Copy the page URI to the clipboard
Gillespie, Marie and Webb, Alban eds. (2012). Diasporas and Diplomacy: Cosmopolitan Contact Zones at the BBC World Service (1932-2012). Culture, Economy and the Social. Abingdon: Routledge.
URL: http://www.routledge.com/books/details/97804155088...
Abstract
Diasporas and Diplomacy analyzes the exercise of British ‘soft power’ through the BBC’s foreign language services, and the diplomatic role played by their diasporic broadcasters.
The book offers the first historical and comparative analysis of the ‘corporate cosmopolitanism’ that has characterized the work of the BBC’s international services since the inception of its Empire Service in 1932 – from radio to the Internet.
A series of empirically-grounded case studies, within a shared analytical framework, interrogate transformations in international broadcasting relating to: colonialism and corporate cosmopolitanism; diasporic and national identities; public diplomacy and international relations; international broadcasters and audiences
The book crosses the boundaries between the Social Sciences and Humanities. It demonstrates the value of using collaborative research techniques for analysing complex cultural institutions. Combining novel forms of collaborative and online ethnography, discourse analysis, archival research and creatively adapting the witness seminar, the book elicits a vivid analysis of the political, cultural and intellectual power of the World Service.

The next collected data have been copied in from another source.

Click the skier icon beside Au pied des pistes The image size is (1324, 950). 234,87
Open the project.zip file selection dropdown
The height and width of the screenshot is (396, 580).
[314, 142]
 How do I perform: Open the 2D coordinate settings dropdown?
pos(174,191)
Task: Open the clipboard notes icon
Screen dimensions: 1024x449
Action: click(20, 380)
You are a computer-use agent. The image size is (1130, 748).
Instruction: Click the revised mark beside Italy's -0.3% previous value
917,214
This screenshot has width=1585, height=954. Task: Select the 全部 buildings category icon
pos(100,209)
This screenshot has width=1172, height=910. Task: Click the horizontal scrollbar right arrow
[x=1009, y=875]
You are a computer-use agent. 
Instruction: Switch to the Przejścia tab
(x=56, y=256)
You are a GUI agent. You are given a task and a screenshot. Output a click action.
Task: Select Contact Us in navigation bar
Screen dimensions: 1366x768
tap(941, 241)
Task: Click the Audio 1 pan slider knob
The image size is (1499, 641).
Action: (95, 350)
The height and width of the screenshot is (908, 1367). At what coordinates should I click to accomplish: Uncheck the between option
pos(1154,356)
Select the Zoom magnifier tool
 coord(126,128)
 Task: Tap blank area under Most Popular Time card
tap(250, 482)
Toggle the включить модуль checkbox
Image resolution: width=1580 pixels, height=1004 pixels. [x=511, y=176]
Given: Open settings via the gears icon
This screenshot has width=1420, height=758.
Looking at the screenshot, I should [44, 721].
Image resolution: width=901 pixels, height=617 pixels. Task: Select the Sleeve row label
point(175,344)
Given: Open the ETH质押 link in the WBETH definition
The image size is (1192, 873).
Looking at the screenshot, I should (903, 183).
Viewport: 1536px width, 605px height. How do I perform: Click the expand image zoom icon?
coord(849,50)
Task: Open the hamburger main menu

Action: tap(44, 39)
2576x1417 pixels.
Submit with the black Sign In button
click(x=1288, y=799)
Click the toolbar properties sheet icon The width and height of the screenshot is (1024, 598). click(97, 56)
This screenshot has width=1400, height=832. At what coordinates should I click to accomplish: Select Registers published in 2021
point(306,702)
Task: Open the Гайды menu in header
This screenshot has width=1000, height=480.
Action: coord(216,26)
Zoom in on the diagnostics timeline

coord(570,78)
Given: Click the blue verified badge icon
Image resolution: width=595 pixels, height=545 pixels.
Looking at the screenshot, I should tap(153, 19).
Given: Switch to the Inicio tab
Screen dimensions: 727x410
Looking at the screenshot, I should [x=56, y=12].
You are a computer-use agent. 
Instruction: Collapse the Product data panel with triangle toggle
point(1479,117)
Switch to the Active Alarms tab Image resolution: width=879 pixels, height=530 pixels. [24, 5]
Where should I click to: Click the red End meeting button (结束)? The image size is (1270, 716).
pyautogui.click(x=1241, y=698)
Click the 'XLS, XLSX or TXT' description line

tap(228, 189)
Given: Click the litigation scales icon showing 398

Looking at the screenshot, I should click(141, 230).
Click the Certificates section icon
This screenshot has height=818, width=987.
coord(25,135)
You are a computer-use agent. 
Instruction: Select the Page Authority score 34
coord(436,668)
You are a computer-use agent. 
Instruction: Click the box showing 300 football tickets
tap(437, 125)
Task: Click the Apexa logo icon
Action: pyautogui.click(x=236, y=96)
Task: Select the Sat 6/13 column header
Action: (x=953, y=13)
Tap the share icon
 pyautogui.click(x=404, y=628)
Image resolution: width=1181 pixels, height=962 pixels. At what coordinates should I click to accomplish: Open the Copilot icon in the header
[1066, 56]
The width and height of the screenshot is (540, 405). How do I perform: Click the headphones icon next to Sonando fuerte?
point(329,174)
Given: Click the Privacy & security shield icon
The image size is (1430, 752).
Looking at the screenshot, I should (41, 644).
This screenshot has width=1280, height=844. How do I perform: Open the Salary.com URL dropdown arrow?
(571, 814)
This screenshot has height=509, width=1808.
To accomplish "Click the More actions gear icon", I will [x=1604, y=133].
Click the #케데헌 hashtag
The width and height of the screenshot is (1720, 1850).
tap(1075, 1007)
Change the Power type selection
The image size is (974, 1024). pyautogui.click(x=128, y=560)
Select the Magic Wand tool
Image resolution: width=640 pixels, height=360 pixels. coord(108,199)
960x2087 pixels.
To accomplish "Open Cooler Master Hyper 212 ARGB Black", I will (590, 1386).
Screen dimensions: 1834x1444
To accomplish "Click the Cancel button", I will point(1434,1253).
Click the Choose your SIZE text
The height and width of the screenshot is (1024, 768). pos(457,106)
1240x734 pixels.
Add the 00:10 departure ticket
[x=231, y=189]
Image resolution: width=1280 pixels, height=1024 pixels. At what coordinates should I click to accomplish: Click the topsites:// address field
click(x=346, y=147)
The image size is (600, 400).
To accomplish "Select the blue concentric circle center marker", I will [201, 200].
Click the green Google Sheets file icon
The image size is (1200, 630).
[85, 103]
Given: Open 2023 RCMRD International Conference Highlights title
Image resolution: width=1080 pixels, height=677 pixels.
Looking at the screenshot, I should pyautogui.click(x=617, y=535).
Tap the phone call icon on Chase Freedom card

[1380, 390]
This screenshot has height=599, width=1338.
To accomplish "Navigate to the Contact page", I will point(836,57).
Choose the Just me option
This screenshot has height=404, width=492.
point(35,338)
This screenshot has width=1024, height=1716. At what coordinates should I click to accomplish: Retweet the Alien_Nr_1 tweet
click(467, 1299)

The central argument of the book revolves around the crucial role played by the BBC's diasporic broadcasters who made it possible for the BBC to communicate across lingustic and cultural boundaries and to gain and maintain its reputation as the world's most trusted and credible news providers. The case studies demonstrate how they also mediated diplomatic relations between the funders of the World Service, the UK's Foreign and Commonwealth Office and the wider BBC. However, the role of diasporic broadcasters remains largely invisible to the British public and is under-represented in the BBC's own self-narration. the book redresses this absence.
It appears at a timely moment, when after 80 years the future of the World Service is under threat and its role set to change. It seeks to make a contribution to public debate and policy as well as to academic theorisations of the dynamics of diasporas and the contradictions of cosmopolitanism.